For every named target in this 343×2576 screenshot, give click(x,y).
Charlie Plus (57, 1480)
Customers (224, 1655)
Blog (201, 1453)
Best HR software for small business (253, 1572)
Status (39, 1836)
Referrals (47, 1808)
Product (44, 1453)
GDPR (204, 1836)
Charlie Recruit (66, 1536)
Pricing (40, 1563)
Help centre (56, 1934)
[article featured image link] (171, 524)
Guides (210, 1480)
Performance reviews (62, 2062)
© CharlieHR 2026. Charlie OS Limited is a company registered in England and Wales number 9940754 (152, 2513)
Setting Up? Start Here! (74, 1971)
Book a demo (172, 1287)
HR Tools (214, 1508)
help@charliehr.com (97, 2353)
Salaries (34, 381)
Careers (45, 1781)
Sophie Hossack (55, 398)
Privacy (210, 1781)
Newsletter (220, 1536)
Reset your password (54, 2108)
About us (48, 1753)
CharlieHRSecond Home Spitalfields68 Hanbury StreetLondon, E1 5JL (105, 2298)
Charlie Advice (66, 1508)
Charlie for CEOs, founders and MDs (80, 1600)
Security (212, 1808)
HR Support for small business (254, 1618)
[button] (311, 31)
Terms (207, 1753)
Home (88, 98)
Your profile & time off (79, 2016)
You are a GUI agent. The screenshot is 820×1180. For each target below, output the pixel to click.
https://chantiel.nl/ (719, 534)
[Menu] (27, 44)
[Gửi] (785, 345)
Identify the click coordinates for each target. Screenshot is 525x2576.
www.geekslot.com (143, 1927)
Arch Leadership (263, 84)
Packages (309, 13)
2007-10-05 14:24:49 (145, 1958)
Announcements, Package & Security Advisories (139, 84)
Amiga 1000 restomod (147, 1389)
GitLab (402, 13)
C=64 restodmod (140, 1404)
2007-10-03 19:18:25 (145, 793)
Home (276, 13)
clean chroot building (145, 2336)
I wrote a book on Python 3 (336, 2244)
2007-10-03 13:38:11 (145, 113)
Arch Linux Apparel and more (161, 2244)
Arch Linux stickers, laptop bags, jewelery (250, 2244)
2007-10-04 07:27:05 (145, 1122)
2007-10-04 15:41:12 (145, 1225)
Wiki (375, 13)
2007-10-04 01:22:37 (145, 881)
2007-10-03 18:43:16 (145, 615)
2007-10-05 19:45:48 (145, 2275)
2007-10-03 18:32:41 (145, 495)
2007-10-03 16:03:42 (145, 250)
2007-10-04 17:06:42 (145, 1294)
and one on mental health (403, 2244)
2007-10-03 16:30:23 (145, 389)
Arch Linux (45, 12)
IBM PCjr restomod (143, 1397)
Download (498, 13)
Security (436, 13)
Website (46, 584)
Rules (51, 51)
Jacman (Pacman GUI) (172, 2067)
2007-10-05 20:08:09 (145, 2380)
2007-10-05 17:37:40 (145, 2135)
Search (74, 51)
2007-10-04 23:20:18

------

» Exercise: Among the lines above, find the one with "Security (212, 1808)" and the one with "2007-10-05 14:24:49 (145, 1958)". Quote both and everything between them, exactly.

» Answer space:
Security (212, 1808)
HR Support for small business (254, 1618)
[button] (311, 31)
Terms (207, 1753)
Home (88, 98)
Your profile & time off (79, 2016)
You are a GUI agent. The screenshot is 820×1180. For each target below, output the pixel to click.
https://chantiel.nl/ (719, 534)
[Menu] (27, 44)
[Gửi] (785, 345)
Identify the click coordinates for each target. Screenshot is 525x2576.
www.geekslot.com (143, 1927)
Arch Leadership (263, 84)
Packages (309, 13)
2007-10-05 14:24:49 (145, 1958)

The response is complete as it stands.